Ia mati untuk dosa kita. Ramalan ini seperti potret Yesus di kayu salib. Para
nabi melihat bayangan salib sebelum Roma menciptakannya.
Zakharia 9:9 menambahkan warna: "Bersoraklah dengan
sukaria, hai puteri Sion! Bersoraklah, hai puteri Yerusalem! Lihat, Raja-mu
datang kepadamu! Ia adalah adil dan membawa kemenangan, rendah hati dan
menunggang keledai." Raja naik keledai, bukan kuda perang. Ini kontras
dengan raja duniawi. Yesus memasuki Yerusalem seperti itu, tepat seperti
nubuat.
Para nabi ini hidup di zaman sulit. Yesaya dipotong-potong karena keberaniannya. Mikha diasingkan. Tapi kata-kata mereka bertahan. Mereka bukan sekadar cerita lama. Ini peta yang mengarah ke Betlehem. Lebih dari 300 nubuat tentang Mesias di Perjanjian Lama. Kemungkinan semuanya terpenuhi secara kebetulan? Nol. Ini bukti Tuhan mengendalikan sejarah. Ramalan ini membangun antisipasi. Bangsa Israel menunggu. Dan ketika waktu tiba, bintang muncul di langit.

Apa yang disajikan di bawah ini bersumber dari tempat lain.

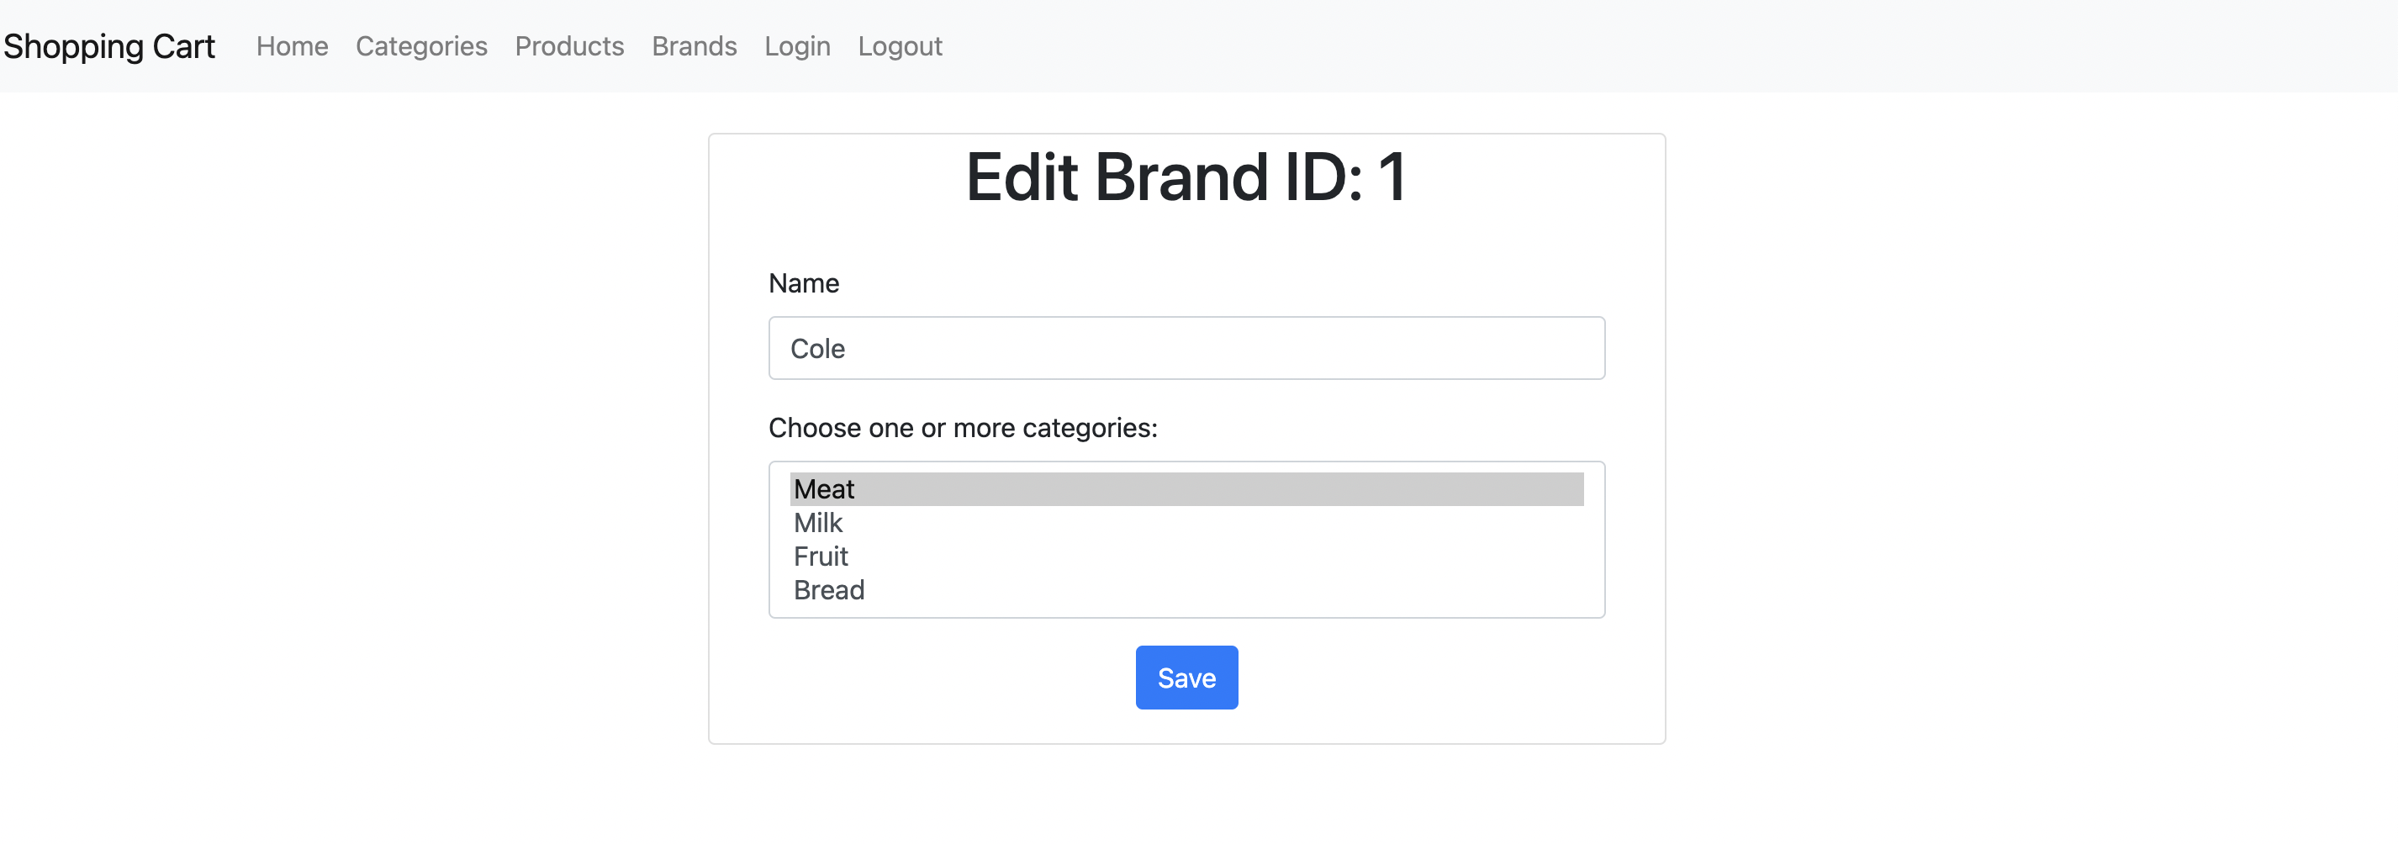Image resolution: width=2398 pixels, height=844 pixels.
Task: Open the Products page
Action: click(x=569, y=46)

Pemenuhan Nubuat: Kelahiran Yesus di Perjanjian Baru
Kini, lompat ke Perjanjian Baru. Nubuat bukan lagi bayangan.
Mereka menjadi kenyataan. Penulis Injil seperti Matius dan Lukas, terinspirasi
Roh Kudus, menghubungkan titik-titik. Mereka katakan: "Ini yang
diramalkan!" Kelahiran Yesus bukan kejadian acak. Ini klimaks rencana
Tuhan.
Mulai dari Matius 1:22-23. Setelah menceritakan Maria
mengandung oleh Roh Kudus, Matius tulis: "Semua ini terjadi supaya
genaplah yang difirmankan Tuhan oleh nabi yang berbunyi: 'Lihat, seorang
perawan akan mengandung dan melahirkan seorang Anak, dan mereka akan menamakan
Dia Imanuel', yang berarti, Allah menyertai kita." Langsung kutip Yesaya
7:14. Matius tak ragu. Ini pemenuhan. Imanuel bukan nama simbolis. Ia adalah
Yesus, Tuhan yang benar-benar hadir di antara manusia.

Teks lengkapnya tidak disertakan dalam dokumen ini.